>>>

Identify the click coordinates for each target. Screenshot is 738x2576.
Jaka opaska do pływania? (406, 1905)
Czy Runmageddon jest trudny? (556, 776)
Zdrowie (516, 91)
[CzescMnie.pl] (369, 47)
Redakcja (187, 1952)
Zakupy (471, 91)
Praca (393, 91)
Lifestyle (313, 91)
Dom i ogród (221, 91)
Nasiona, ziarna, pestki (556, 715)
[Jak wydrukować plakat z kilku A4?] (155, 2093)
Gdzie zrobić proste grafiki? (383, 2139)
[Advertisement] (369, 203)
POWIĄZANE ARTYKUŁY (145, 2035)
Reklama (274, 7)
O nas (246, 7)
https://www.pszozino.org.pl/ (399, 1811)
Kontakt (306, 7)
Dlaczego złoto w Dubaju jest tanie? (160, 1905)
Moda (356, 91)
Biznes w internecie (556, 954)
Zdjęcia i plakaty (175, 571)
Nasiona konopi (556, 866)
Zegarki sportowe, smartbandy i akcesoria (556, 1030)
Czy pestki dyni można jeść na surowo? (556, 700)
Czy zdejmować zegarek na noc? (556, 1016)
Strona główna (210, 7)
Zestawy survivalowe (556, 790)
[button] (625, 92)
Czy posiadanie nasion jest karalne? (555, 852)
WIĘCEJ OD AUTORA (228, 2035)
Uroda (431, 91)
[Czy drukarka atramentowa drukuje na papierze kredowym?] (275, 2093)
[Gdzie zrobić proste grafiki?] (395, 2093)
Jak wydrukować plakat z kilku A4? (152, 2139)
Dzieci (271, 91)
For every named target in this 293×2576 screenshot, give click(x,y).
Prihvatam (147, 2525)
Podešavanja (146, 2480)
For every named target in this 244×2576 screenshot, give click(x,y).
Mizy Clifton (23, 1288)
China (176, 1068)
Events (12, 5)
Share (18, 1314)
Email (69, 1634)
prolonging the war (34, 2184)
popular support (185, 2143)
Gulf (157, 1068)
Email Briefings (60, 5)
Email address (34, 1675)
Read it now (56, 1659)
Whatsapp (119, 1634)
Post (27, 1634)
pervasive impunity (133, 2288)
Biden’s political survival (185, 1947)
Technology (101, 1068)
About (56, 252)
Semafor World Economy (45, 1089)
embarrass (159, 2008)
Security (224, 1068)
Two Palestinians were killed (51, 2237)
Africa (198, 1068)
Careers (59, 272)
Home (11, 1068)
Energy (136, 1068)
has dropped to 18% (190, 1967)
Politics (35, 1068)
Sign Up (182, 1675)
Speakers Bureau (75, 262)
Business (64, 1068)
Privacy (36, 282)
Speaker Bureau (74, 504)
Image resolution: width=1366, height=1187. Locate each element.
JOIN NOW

<<<

Please print exactly the lines of the entries above, beginning with the line that contains "Podešavanja (146, 2480)" and ending with the last line.

### Result for this task
Podešavanja (146, 2480)
For every named target in this 244×2576 screenshot, give click(x,y).
Mizy Clifton (23, 1288)
China (176, 1068)
Events (12, 5)
Share (18, 1314)
Email (69, 1634)
prolonging the war (34, 2184)
popular support (185, 2143)
Gulf (157, 1068)
Email Briefings (60, 5)
Email address (34, 1675)
Read it now (56, 1659)
Whatsapp (119, 1634)
Post (27, 1634)
pervasive impunity (133, 2288)
Biden’s political survival (185, 1947)
Technology (101, 1068)
About (56, 252)
Semafor World Economy (45, 1089)
embarrass (159, 2008)
Security (224, 1068)
Two Palestinians were killed (51, 2237)
Africa (198, 1068)
Careers (59, 272)
Home (11, 1068)
Energy (136, 1068)
has dropped to 18% (190, 1967)
Politics (35, 1068)
Sign Up (182, 1675)
Speakers Bureau (75, 262)
Business (64, 1068)
Privacy (36, 282)
Speaker Bureau (74, 504)
Image resolution: width=1366, height=1187. Locate each element.
JOIN NOW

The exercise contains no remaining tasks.